### SHORT TASK:
Please reproduce, word for word, the lines of data from the one containing "The height and width of the screenshot is (1568, 724)." through the one containing "pyautogui.click(x=820, y=797)", inclusive, and nothing else.

### RECORDS FOR PROCESSING:
§
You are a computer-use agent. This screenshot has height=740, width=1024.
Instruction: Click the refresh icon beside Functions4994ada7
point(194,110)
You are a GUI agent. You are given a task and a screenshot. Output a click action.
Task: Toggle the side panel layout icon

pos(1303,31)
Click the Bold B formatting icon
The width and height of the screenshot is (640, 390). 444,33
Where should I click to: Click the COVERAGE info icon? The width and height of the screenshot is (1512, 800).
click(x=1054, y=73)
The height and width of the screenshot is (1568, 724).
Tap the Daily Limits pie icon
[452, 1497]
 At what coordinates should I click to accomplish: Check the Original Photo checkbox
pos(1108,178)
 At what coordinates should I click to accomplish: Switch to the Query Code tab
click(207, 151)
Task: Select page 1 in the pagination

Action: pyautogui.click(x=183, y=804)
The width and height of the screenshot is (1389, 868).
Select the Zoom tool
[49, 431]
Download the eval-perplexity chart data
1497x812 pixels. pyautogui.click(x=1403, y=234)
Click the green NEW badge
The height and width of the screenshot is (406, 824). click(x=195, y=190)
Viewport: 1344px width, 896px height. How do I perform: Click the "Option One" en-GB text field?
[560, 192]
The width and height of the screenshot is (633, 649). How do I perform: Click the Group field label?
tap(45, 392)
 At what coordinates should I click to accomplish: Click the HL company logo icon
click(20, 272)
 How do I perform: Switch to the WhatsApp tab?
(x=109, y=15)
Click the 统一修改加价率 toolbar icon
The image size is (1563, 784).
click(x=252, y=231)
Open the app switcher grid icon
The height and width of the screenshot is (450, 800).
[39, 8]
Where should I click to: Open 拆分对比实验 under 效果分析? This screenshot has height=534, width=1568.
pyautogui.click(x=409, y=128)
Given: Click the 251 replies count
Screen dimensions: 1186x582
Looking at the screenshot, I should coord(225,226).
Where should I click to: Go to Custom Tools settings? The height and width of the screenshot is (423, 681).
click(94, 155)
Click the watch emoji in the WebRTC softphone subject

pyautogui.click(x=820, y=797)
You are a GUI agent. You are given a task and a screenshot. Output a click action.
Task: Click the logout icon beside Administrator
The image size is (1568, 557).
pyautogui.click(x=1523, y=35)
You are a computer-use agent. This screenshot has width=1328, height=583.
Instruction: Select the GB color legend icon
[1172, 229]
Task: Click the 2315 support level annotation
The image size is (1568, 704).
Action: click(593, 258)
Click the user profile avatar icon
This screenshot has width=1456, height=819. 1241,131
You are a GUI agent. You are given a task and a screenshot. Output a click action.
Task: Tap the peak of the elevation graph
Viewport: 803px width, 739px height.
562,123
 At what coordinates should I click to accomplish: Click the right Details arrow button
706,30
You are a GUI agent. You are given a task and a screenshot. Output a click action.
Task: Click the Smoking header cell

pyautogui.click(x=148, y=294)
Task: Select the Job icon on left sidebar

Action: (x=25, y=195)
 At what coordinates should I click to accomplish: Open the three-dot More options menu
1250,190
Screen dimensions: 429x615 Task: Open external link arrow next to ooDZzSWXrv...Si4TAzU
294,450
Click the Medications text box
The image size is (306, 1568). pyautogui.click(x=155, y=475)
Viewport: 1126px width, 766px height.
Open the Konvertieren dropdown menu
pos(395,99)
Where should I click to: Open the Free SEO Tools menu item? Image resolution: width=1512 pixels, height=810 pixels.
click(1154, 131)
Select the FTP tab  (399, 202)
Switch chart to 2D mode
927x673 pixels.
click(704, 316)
§
### EXERCISE ANSWER:
The height and width of the screenshot is (1568, 724).
Tap the Daily Limits pie icon
[452, 1497]
 At what coordinates should I click to accomplish: Check the Original Photo checkbox
pos(1108,178)
 At what coordinates should I click to accomplish: Switch to the Query Code tab
click(207, 151)
Task: Select page 1 in the pagination

Action: pyautogui.click(x=183, y=804)
The width and height of the screenshot is (1389, 868).
Select the Zoom tool
[49, 431]
Download the eval-perplexity chart data
1497x812 pixels. pyautogui.click(x=1403, y=234)
Click the green NEW badge
The height and width of the screenshot is (406, 824). click(x=195, y=190)
Viewport: 1344px width, 896px height. How do I perform: Click the "Option One" en-GB text field?
[560, 192]
The width and height of the screenshot is (633, 649). How do I perform: Click the Group field label?
tap(45, 392)
 At what coordinates should I click to accomplish: Click the HL company logo icon
click(20, 272)
 How do I perform: Switch to the WhatsApp tab?
(x=109, y=15)
Click the 统一修改加价率 toolbar icon
The image size is (1563, 784).
click(x=252, y=231)
Open the app switcher grid icon
The height and width of the screenshot is (450, 800).
[39, 8]
Where should I click to: Open 拆分对比实验 under 效果分析? This screenshot has height=534, width=1568.
pyautogui.click(x=409, y=128)
Given: Click the 251 replies count
Screen dimensions: 1186x582
Looking at the screenshot, I should coord(225,226).
Where should I click to: Go to Custom Tools settings? The height and width of the screenshot is (423, 681).
click(94, 155)
Click the watch emoji in the WebRTC softphone subject

pyautogui.click(x=820, y=797)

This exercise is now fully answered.